:: Seitentext ::

Der Beklagte zu 1) haftet alleine und die Betriebsgefahr des Motorrades tritt völlig zurück. Er musste sich langsam in die Kreuzung vortasten, indem er jeweils nur wenige Zentimeter vorrollte und dann wieder anhielt und dieses Fahrmannöver mehrmals wiederholte (OLG Düsseldorf VersR 1976, 1179). So hat sich der Beklagte zu 1) nachweislich nicht verhalten, denn nach den Feststellungen des Sachverständigen Dr. ..., an denen zu zweifeln für den Senat kein Anlass besteht, befand sich der Pkw des Beklagten zu 1) zum Zeitpunkt der Kollision in einer vorwärtsgerichteten Fahrbewegung. Der Beklagte zu 1) muss bereits relativ weit nach links eingebogen sein, denn die Schäden an seinem Pkw befanden sich vorne rechts. Dies bedeutet, dass der Beklagte zu 1) sich bereits nach links herum bewegt haben muss, also nicht gerade gestanden hat.
Dem Zeugen ... war das Überholen der vor einer Ampelanlage im Stau stehenden Fahrzeugkolonne im Bereich der Neuhofer Straße in Heringsdorf erlaubt. Seine Geschwindigkeit war angemessen. Zu Ungunsten des Zeugen kann allenfalls die von dem Sachverständigen errechnete Mindestgeschwindigkeit von 32 km/h unterstellt werden. Diese Geschwindigkeit war angesichts der herrschenden Verkehrsverhältnisse nicht überhöht. Dem Zeugen ... kann auch nicht vorgeworfen werden, dass er zu nahe an der Fahrzeugkolonne vorbeigefahren ist. Dies ergibt sich aus den Schäden an den Fahrzeugen. Die Beschädigungen am Fahrzeug des Beklagten zu 1) traten an der rechten vorderen Fahrzeugecke ein. Dies bedeutet, dass der Beklagte zu 1) bereits mit der rechten vorderen Seite in die Gegenfahrspur geraten war. Es war auch nicht so, dass der Zeuge ... versucht hätte, sich in die für den Beklagten zu 1) offen gelassene Lücke hineinzudrängen. Diesen Vortrag der Beklagten haben weder die Zeugen noch der Sachverständige in der Beweisaufnahme vor dem Landgericht bestätigt.
An dieser Beurteilung würde sich auch dadurch nichts ändern, wenn ein aus der Richtung Ahlbeck kommender Lkw durch Blinkzeichen zu verstehen gegeben haben sollte, dass der Beklagte zu 1) auf die Fahrbahn auffahren dürfe. Diese Tatsache hat das Landgericht indes rechtsfehlerfrei nicht als bewiesen angesehen. Die Beweiswürdigung des Einzelrichters ist aus Rechtsgründen nicht zu beanstanden.
III.
Die Nebenentscheidungen ergehen gem. den §§ 97 Abs. 1, 708 Nr. 10, 713 ZPO. Den Beklagten mussten die Kosten des Berufungsverfahrens auferlegt werden.
Wird die Berufung des Beklagten gegen das Grundurteil in vollem Umfang zurückgewiesen, so sind ihm gem. § 97 Abs. 1 ZPO schon in diesem Urteil die Kosten des Berufungsverfahrens aufzuerlegen, auch wenn die Klage im Schlussurteil letztlich ganz oder teilweise abgewiesen wird (Zöller/Vollkommer, ZPO, 28. Aufl., Rn. 1 zu § 97 und 26 zu § 304 m.w.N.; BGHZ 20, 397).
Zur Zulassung der Revision bestand kein Anlass.

:::

◆ **Aufgaben**:
A. Welche Mindestgeschwindigkeit hat der Sachverständige laut dem Seitentext errechnet?
B. Schreiben Sie den Abschnitt des Seitentextes, der mit „An dieser Beurteilung“ beginnt und mit „nicht zu beanstanden.“ endet, neu und ersetzen Sie darin „Lkw“ durch „Lastkraftwagen“.
Die Daten werden für die Bearbeitung nicht benötigt.

:: Bereitgestellte Daten ::

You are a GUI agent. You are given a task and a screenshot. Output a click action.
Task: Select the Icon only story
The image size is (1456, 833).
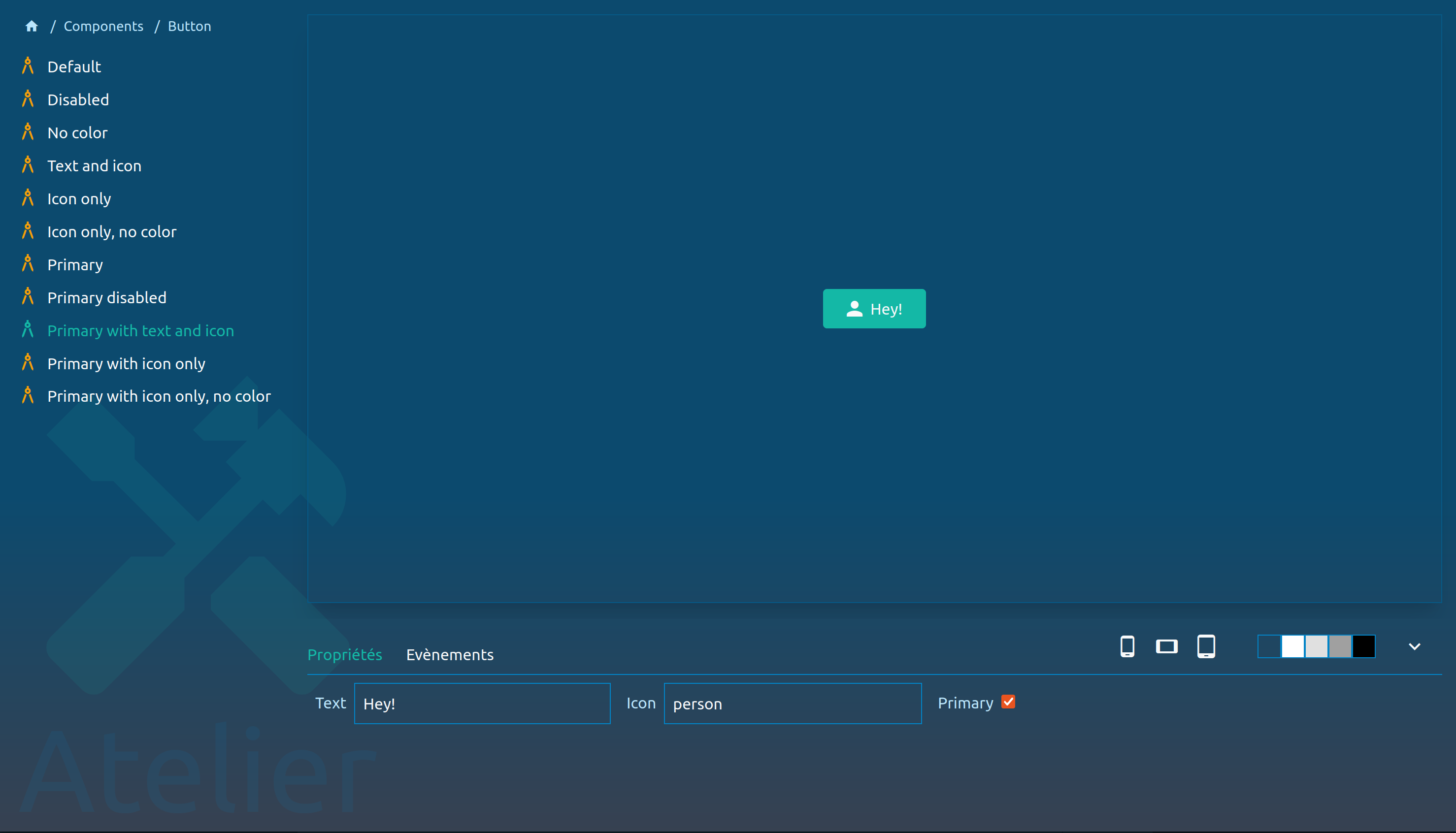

:::

◆ **Ergebnisse je Aufgabe**:
A. 32 km/h.

B.
An dieser Beurteilung würde sich auch dadurch nichts ändern, wenn ein aus der Richtung Ahlbeck kommender Lastkraftwagen durch Blinkzeichen zu verstehen gegeben haben sollte, dass der Beklagte zu 1) auf die Fahrbahn auffahren dürfe. Diese Tatsache hat das Landgericht indes rechtsfehlerfrei nicht als bewiesen angesehen. Die Beweiswürdigung des Einzelrichters ist aus Rechtsgründen nicht zu beanstanden.